I only noticed recently that one can use the shared IRQ for any one 
UART and that by choosing the shared IRQ to be "5" one gets yet one 
more configuration option.  I was baffled by the fact that in a 
previous configuration, I could not successfully use the fourth port, 
but of course it clashed with IRQ 11 which is used, I think, by the PCI 
bus/SCSI controller combination.  I presume I can configure port 4 to 
use the shared IRQ and set the latter to "5" and I will have all 6 
ports available.

Now, all this being said, I could not determine how to write the driver 
so that, between the actual adapter settings and the contents of the 
CONFIG file, it would be possible to use each port, irrespective of how 
it was configured.  The potential pitfalls are:

(a) The device driver has no mechanism to discriminate between standard 
COM ports and those on the adapter it services.  If the driver attempts 
to service COM1 and it is not an adapter port, it will fail to do so 
because the interrupt indicator flag in the STATUS register for that 
port will not be set.  Unless the NetBSD kernel chains interrupt 
handlers so that the correct handler is called on such a failure, the 
standard UART ports will become unusable.  And this presupposes that 
the conventional handler was configured correctly, earlier - 
another possibility is to include the standard ports in the ioAT66 
driver, trigger interrupts at probe time, determine which cause the 
STATUS register to report and which don't and attach two slightly 
different interrupt handlers to the two different groups.

(b) Only with such convoluted probing is it possible to determine the 
actual adapter configuration, and here is the point: I chose to make 
certain assumptions about the configuration of the adapter, so as to 
minimise the likelihood of misconfigurations.  The first assumption is 
that conventional ports are paired with (nearly) conventional IRQs: 
COM1 and COM2 are taken to be standard, COM3 and COM4 nearly so, and 
COM5 and COM6 merely extrapolate on this.  The alternate ports are all 
taken to use the chosen shared IRQ and aren't even considered for 
probing if the IRQ specification in the configuration is left out.  The 
alternative port is tested first, making it possible for other drivers 
to manage the conventional ports if they are excluded on the adapter.

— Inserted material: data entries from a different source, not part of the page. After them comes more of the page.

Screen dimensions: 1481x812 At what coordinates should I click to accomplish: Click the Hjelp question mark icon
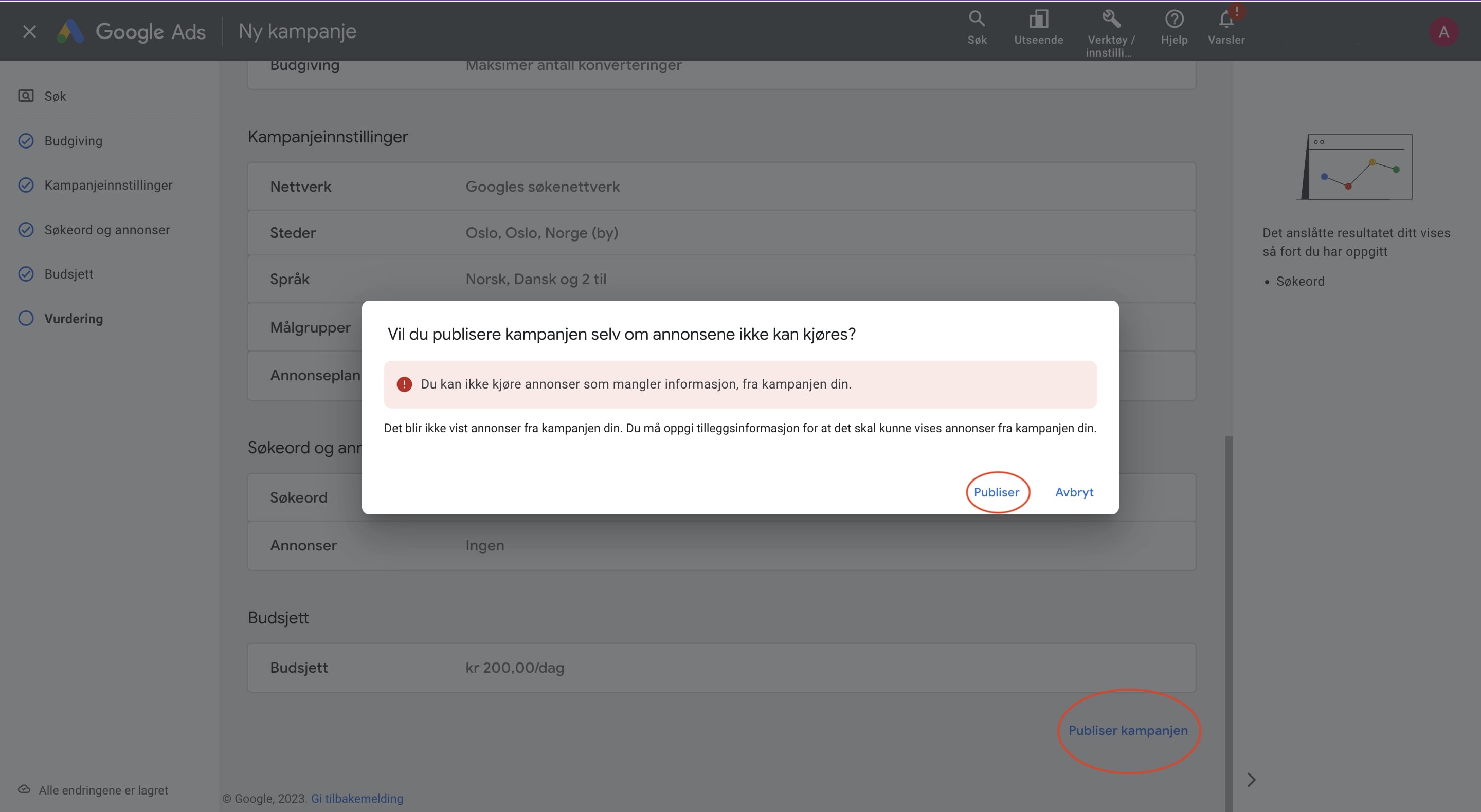(x=1174, y=20)
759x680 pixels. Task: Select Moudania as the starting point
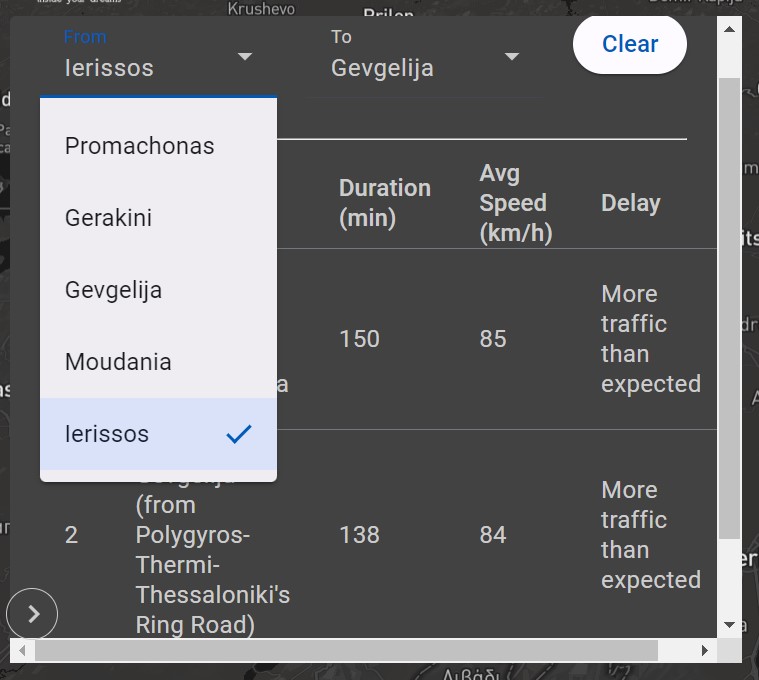(118, 362)
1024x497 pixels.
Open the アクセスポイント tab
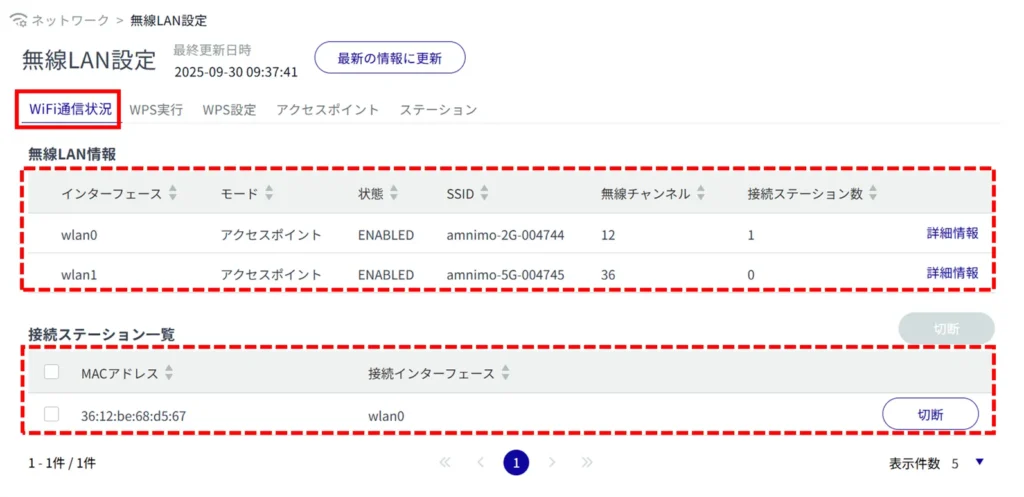point(327,110)
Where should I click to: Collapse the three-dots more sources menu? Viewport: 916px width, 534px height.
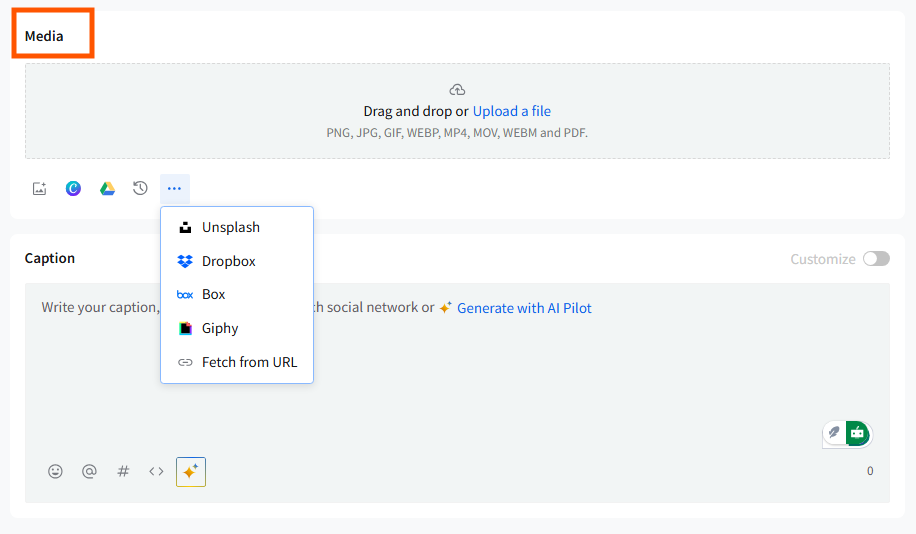(174, 188)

(c) Any number of adapter configuration can trash this scheme, for 
example, to match a current configuration, the third port would have to 
be set up as 0x248/5 instead of 0x2E8/5, the latter would be forced to 
0x2E8/11 and clash.

(d) The only alternative would be to find some means of describing in 
the CONFIG file, the properties of individual slaves, not so much their 
I/O address, where the choices are limited and mutually exclusive, but 
the rather the selected IRQ (god forbid that this should then be wrong 

(e) Another useful specification might, in this case, be whether we 
want to incorporate the standard ports - we can handle them, as long as 
we don't expect the STATUS register to give us any indication about 
them - or, equally important, whether we should ignore them even if we 
happen to detect them.

In summary, there are two options: a more complex mechanism to describe 
adapters (I guess that's where PnP was meant to help) or the ability to 
perform rather complex tests, including triggering and intercepting 
interrupts, at adapter probing time.  I think the former option 
stretches into dangerous territory, while the latter could provide 
additional robustness to other drivers.  I'm not comfortable with 
exploring this avenue, but with sufficient encouragment and support, I 
may embark on it.

In the meantime, it has been fun to get this far, it would be a pleasure 
to be able to contribute where so far I have only been a spectator.
Lucio de Re (
Disclaimer: I'm working at getting my opinions to agree with me.